Saturday, February 12, 2011

Getting Revenge

In 2002, TV Guide named Taxi one of the top 50 shows of all time.

(For the moment, I will set aside the fact that TV Guide picked Seinfeld as the #1 show. That's another debate — and one that, frankly, I'd rather not get into right now.)

Taxi was ranked 48th on TV Guide's list — which sounds impressive until you realize that nearly all of the programs that most people would consider classics were in the Top 30. Taxi was ahead of Oprah Winfrey and Bewitched — but behind (and, in some cases, far behind) shows like Rocky and His Friends, The Larry Sanders Show, Twin Peaks and The X Files.

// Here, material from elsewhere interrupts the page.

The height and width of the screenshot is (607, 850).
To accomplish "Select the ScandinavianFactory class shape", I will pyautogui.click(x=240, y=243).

Not to take anything away from those programs (or any others), but I always felt Taxi was better than that.

It was a creation of James L. Brooks, who cut his teeth in television as a member of MTM Productions, Mary Tyler Moore's company that was responsible for many of the most successful TV series in the 1970s and early 1980s. After leaving MTM, Brooks gravitated to movies — but, in the process, he created Taxi and contributed to other TV series.

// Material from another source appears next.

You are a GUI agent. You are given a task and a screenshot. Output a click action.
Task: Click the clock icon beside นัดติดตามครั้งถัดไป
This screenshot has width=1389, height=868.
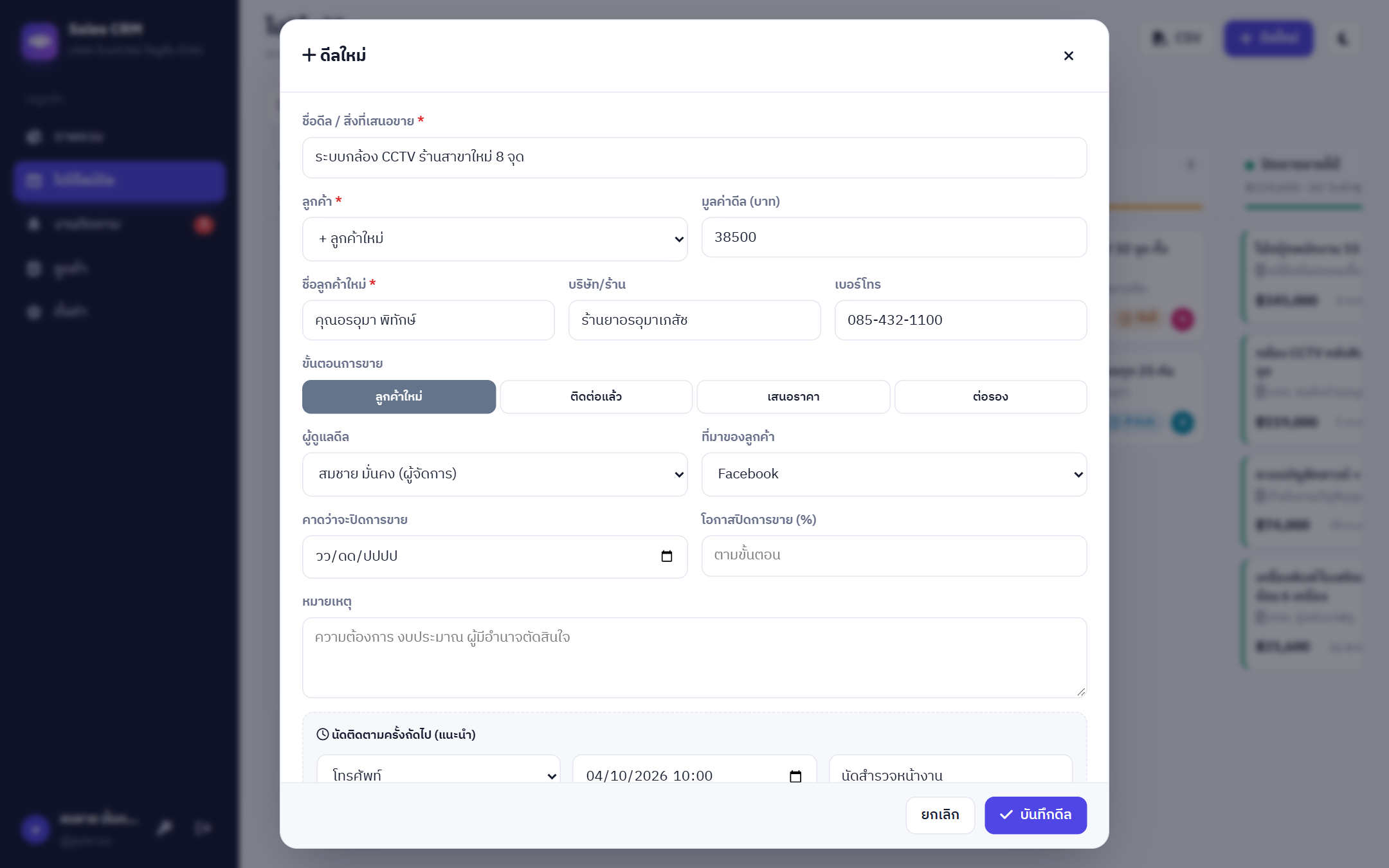pyautogui.click(x=323, y=734)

The show was set in the garage of a fictional New York taxi company. The characters were primarily cab drivers, all of whom dreamed of succeeding in a different field and considered cab driving to be temporary work. One of the drivers was an actor. Another was a boxer. Yet another was a receptionist at an art gallery.

One driver, Alex (played by Judd Hirsch), openly admitted once that he was an actual cabbie. "I'm the only cab driver in this place," he told a visitor.

The cabbies were all generally supportive of each other, but Danny DeVito, as Louie the dispatcher, was the guy everyone loved to hate. He exchanged insults with the cabbies, belittled all of their efforts to rise above their circumstances, appeared to have no ethics at all and actually enjoyed committing acts of which ordinary people would be ashamed.

Like Hirsch, he had been on the scene for several years, but he really became well known as Louie. His work in that role earned him a Golden Globe in 1980 and an Emmy in 1981 (as well as three additional nominations for each). After Taxi ended in 1983, he went on to a successful film career.

On this day 30 years ago, Taxi was a series that had begun its decline. It had thrived in its first two seasons, when it occupied part of ABC's Tuesday night lineup with ratings leaders like Happy Days, Three's Company and Laverne and Shirley to give it a boost, but, by the 1980–81 season, it had plummeted after being moved to a less secure night and time.

As far as I was concerned, the quality of the writing had not declined in any way. The humor was still as zany as ever, and it continued to take on controversial topics — one of which was failed marriage.

That was a topic that was explored by the series on other occasions, but, 30 years ago tonight, the subject was the boss' marriage.

The boss' wife was played by Eileen Brennan, who was nominated for an Emmy for her guest appearance on the show. In the episode, she and the boss had had a fight, and she was looking for a way to hurt him.

It was something, as Louie well knew, that had happened before.

Louie was at his smarmy and sleazy best (or worst, depending on your point of view), shamelessly ingratiating himself to the boss in the opening moments of the episode, then gleefully telling the cabbies what had happened the last time the boss and his wife had a fight.

To get even with her husband, Louie told the cabbies, the boss' wife picked a cabbie with whom to have an affair. The cabbie not only lost his job. He was never heard from again.

The cabbies were skeptical — until they asked the normally reliable Alex if there was any truth to the story. Upon hearing that the boss and his wife had been fighting — and learning that the boss' wife was on the premises and in the process of a confrontation with her husband — Alex wordlessly dove into a locker, confirming the story's veracity.

The other cabbies were horrified, especially the attractive ones because Louie had told them that the boss' wife always went after the young, good–looking cabbies when she wanted to hurt her husband.

And Louie was jubilant, eager to introduce the boss' wife to the cabbies so she could make her choice.

But Brennan quickly wiped the smirk off DeVito's face by informing him that he was her choice ...

... and Louie's attempts to deal with the situation somewhat honorably inspired most of the laughs in the remainder of the episode.

It was a wild and creative program, not the sort of thing one tends to expect from a series that has run its course and is spinning its wheels.